** Opening EXTRACTED ENTRIES block **

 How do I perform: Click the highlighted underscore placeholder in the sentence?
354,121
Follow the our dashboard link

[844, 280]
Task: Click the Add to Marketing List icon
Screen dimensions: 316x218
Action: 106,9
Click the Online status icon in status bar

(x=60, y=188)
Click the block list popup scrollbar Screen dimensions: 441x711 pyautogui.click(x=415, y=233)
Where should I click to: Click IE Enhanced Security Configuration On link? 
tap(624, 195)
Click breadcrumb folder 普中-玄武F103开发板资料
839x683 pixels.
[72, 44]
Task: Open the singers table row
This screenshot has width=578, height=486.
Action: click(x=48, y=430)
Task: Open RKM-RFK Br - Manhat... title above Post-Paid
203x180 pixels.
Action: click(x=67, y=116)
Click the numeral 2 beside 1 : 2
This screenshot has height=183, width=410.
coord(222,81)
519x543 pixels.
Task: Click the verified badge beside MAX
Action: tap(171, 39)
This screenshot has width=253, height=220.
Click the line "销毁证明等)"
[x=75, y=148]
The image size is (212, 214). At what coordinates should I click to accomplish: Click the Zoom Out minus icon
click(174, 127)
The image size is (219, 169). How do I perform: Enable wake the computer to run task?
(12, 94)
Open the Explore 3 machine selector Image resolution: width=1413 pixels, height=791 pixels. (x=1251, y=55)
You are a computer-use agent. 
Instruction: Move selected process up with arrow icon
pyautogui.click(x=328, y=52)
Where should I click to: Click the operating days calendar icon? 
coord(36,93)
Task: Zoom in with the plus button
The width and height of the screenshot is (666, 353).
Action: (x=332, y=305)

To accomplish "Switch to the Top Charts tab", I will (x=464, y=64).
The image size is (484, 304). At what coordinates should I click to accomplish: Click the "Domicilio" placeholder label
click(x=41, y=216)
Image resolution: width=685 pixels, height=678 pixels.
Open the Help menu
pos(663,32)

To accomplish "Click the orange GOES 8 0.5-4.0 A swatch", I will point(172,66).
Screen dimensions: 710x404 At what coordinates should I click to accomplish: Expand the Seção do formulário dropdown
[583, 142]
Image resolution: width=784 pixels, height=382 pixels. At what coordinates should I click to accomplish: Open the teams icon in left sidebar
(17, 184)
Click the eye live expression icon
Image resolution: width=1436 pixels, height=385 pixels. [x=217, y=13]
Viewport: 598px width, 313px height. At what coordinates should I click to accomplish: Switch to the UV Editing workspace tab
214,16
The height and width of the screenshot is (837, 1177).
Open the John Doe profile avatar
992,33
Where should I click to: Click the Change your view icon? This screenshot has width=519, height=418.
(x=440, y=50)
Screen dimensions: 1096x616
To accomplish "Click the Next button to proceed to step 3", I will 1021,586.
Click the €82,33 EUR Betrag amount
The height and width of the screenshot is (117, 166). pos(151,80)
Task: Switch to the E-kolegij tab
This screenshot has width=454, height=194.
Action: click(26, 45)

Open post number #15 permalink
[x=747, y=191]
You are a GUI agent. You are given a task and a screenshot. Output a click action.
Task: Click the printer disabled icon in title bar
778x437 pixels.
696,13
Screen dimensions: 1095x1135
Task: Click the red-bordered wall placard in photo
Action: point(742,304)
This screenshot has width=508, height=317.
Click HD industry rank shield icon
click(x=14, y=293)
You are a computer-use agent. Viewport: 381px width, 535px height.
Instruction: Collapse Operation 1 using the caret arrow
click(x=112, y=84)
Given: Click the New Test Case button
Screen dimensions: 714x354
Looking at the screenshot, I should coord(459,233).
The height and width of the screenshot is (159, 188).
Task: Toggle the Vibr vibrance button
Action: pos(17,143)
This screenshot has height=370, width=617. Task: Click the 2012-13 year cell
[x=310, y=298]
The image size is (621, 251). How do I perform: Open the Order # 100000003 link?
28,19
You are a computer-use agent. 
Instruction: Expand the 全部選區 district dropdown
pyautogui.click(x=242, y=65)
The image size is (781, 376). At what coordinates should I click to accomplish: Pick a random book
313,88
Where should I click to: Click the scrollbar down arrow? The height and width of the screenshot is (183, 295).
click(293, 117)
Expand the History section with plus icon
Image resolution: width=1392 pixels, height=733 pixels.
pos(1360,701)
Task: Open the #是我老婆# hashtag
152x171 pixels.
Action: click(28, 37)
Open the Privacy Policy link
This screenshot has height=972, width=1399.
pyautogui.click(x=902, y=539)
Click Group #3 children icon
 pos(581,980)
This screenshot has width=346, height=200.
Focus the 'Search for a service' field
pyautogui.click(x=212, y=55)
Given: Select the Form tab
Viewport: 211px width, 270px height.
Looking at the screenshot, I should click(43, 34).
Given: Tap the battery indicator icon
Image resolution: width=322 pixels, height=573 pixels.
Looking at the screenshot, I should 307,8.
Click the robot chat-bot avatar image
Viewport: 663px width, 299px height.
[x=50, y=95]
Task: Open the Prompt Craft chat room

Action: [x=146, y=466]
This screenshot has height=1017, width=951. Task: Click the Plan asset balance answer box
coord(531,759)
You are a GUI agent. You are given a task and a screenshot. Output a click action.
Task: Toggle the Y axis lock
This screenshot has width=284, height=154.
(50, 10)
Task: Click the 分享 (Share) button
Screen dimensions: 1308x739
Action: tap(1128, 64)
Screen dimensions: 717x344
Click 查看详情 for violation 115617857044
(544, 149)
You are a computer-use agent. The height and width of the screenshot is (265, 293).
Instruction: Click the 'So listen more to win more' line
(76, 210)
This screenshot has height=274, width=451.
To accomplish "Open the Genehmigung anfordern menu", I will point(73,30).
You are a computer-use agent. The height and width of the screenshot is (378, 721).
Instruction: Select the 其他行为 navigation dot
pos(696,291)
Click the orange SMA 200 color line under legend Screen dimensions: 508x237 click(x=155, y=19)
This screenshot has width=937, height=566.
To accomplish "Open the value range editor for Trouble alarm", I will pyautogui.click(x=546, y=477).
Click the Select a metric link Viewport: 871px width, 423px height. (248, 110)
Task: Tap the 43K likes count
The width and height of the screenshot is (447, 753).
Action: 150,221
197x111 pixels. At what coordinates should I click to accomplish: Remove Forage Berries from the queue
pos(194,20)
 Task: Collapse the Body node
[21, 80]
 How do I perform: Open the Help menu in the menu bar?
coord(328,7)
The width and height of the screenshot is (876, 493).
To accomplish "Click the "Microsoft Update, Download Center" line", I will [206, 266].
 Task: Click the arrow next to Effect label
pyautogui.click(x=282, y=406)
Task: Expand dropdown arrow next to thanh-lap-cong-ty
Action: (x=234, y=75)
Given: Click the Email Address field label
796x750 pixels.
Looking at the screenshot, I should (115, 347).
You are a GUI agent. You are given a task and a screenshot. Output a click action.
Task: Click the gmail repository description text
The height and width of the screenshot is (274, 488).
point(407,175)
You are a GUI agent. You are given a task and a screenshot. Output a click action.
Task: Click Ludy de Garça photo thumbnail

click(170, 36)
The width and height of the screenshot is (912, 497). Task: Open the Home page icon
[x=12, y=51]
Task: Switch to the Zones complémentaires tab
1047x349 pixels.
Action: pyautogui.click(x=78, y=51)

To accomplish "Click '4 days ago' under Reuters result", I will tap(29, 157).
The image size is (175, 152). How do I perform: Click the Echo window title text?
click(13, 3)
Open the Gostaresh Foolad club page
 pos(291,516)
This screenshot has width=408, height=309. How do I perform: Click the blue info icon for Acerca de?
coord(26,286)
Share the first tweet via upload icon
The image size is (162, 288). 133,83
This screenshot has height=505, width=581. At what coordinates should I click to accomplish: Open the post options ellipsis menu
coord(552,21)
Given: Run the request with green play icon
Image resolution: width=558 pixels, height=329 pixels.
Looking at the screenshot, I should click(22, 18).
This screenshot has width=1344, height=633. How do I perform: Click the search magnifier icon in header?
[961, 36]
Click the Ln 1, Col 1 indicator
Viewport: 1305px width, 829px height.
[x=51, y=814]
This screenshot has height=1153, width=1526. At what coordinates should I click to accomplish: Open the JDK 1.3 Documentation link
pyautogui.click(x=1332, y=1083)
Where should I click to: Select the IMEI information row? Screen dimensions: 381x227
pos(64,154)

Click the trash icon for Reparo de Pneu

** Closing EXTRACTED ENTRIES block **

> [TASK DIRECTIONS]
Look through the entries above. Copy each line in which the string "will" occurs.

> [TASK RESULT]
To accomplish "Switch to the Top Charts tab", I will (x=464, y=64).
To accomplish "Click the orange GOES 8 0.5-4.0 A swatch", I will point(172,66).
To accomplish "Click the Next button to proceed to step 3", I will 1021,586.
To accomplish "Open the Genehmigung anfordern menu", I will point(73,30).
To accomplish "Open the value range editor for Trouble alarm", I will pyautogui.click(x=546, y=477).
To accomplish "Click the "Microsoft Update, Download Center" line", I will [206, 266].
To accomplish "Click '4 days ago' under Reuters result", I will tap(29, 157).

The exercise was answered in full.